Hence, it’s one I often consider in my formulas in terms of the more stuff you can DIY one that’s known for hot flashes is sage, and sage works quite well as a tea. However, you need to do it cold if you have hot tea; hot Sage Tea will worsen hot flashes. So Sage Tea can be helpful; it’s something that I find I get women to use when they’re getting; you don’t need to take it all the time because Sage is quite drying and look like menopause is kind of a bit of drying as women who’ve gone through all know that dryness is a kind of big thing dryness everywhere.

So you want to avoid taking Sage Tea all the time only to deal with the hot flashes as needed, and I’ve got various blogs that give you the detail on how to make Sage Tea and that. So that’s one most people can tolerate unless you’ve got an allergy to the Salvia family of plants. So other ones that I like that can be really useful for hot flash, especially nights which is the lemon bar it’s got It’s from the mint family lovely lemony taste; it’s helpful also for digestion and sleeps; it’s particularly good for if you’re getting those light night sweats or even not sweats per se many women say they don’t sweat.

However, they feel like they get really warm at night, and it wakes them up, so that is an excellent cooling herb and supports sleep. So they’d be the two I’d start with in terms of tea; red clover can also be useful; I find it less useful just from my experience, but many women do find that useful. 

NourishDoc: So quite a big list of what you just shared with us; it’s a really good list, and the thing is there anything unlike women, and you talk about this sage tea so women can take it by themselves, some of the other herbs they should concern with someone like yourself like a naturopath. Anything else you want to add for women to take care of their hot flashes? 

Naturopath Norelle: No, I just sort of focus on, I would sort of say at the first thing, even before getting into herbs, focus on your underlying health and well-being, and that is the foundation, and the herbs can come on the top to just sort of even out the spikes, and also some women do tend to get for various reasons they do none of this stuff will work I do have cases with that.

Bioidentical HRT For Hot Flashes

So don’t be afraid to work with a good doctor to look at hormone replacement therapy as I potentially just because if especially with there’s sort of some bioidentical stuff that can be quite good especially to help with sleep and that if you’re just not getting asleep, it’s really hard to sort of look after yourself if you’re dragging yourself through the day.

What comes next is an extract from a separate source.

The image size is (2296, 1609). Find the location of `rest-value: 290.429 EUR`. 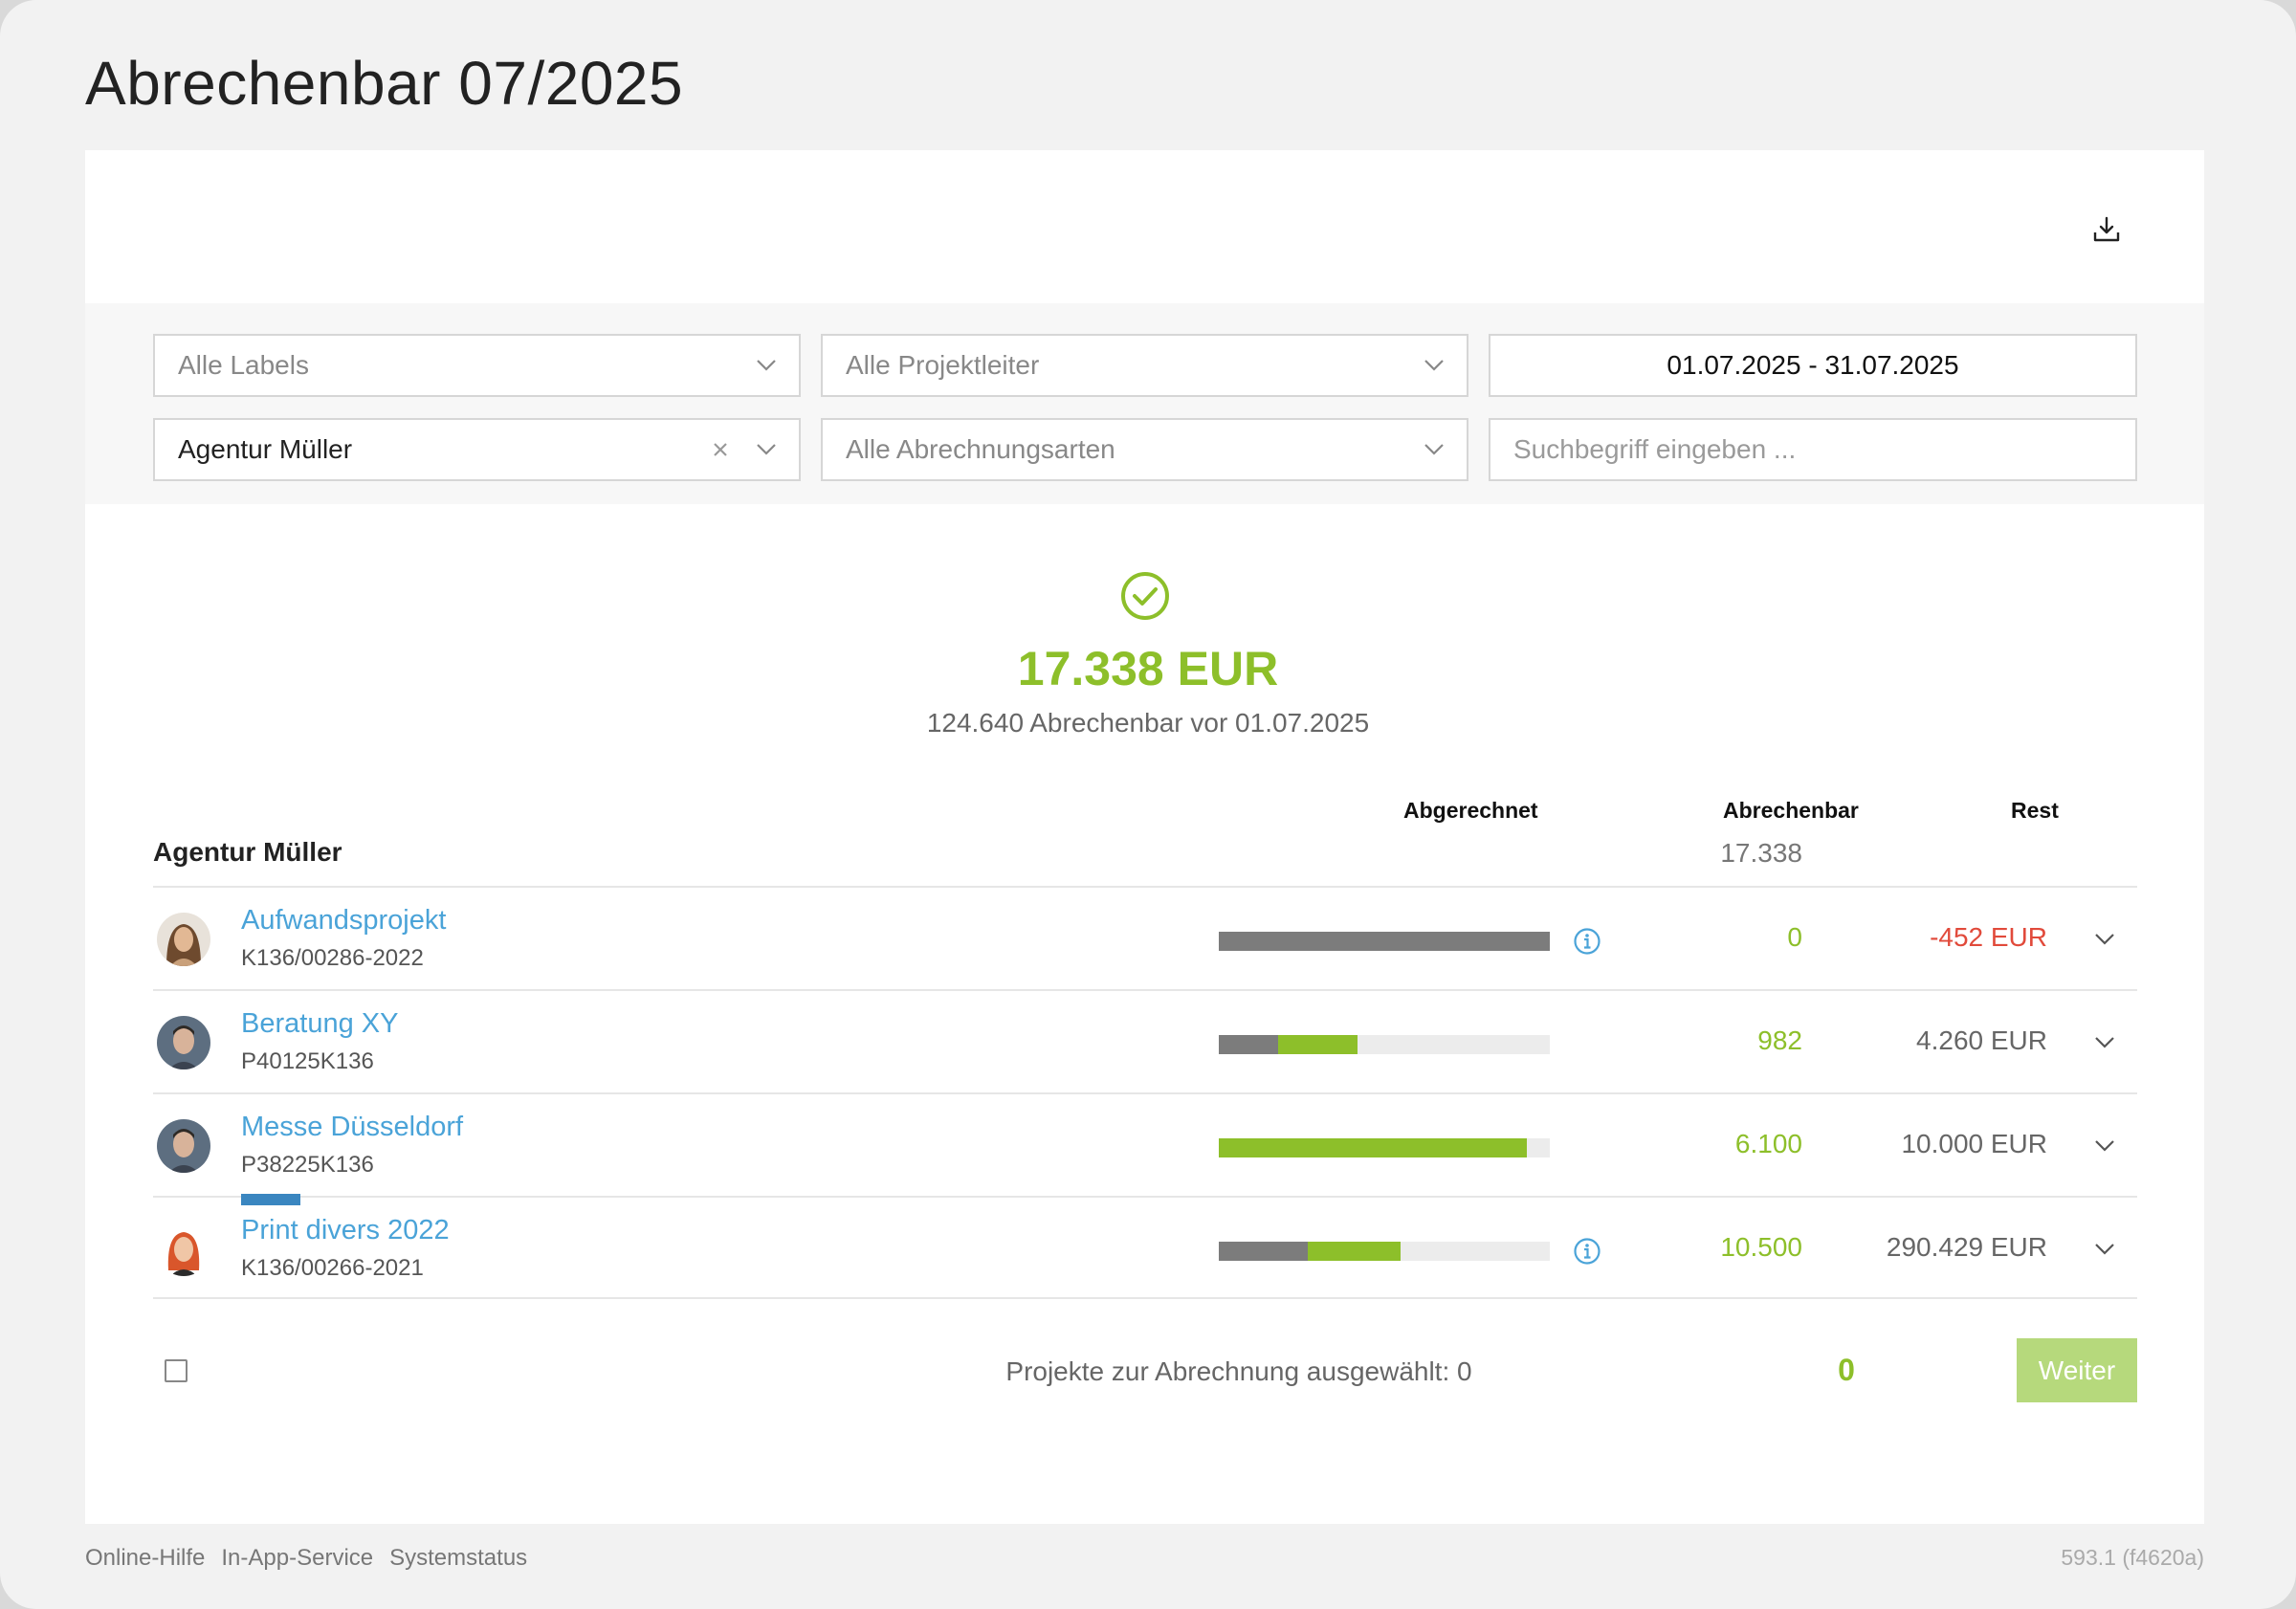

rest-value: 290.429 EUR is located at coordinates (1966, 1247).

So sometimes I have to counsel women to consider because they sort of they’ve been this horror stories from 20-odd years ago about hormone replacement therapy, but that’s not where it is today. When nothing else has worked, I also say to talk to your doctor, and they’ll be able to address all your concerns. But don’t rule it out if you need to temporarily do all those other things to support your health and make you feel better through this transition, which is a natural transition. We’ll all go through it, so I’m very passionate about making sure we’re advocating. 

NourishDoc: Well, thank you. So much this is a quick 10 to 15-minute session that we’re doing daily really educate women; we’re focused on women’s health, women 40 and above because we feel that that’s a segment that’s a little bit ignored; everyone focuses on the pregnancy and Beyond and the mom and then once you you’re still a mom but after that, we forget about women what women go through, and that’s what we are focused on. Any last comments from you before I wrap up? Thank you for all your support in making this a success. We are creating an amazing resource and a platform for women over 40.

Naturopath Norelle: No, what you’re doing is so important, and it’s great for women to be able to have these resources because sometimes it’s just that you don’t know that there are other options out there, so I do encourage all women to explore those options and know that you can go through this transition with it all being not as bad as it’s made out to be we go we need to change the narrative around that all. 

NourishDoc: Well, thank you so much; keep supporting us; we are launching our programs in January specifically for Women’s Health, so you keep giving feedback and supporting us. With that, thank you so much. Have a great week.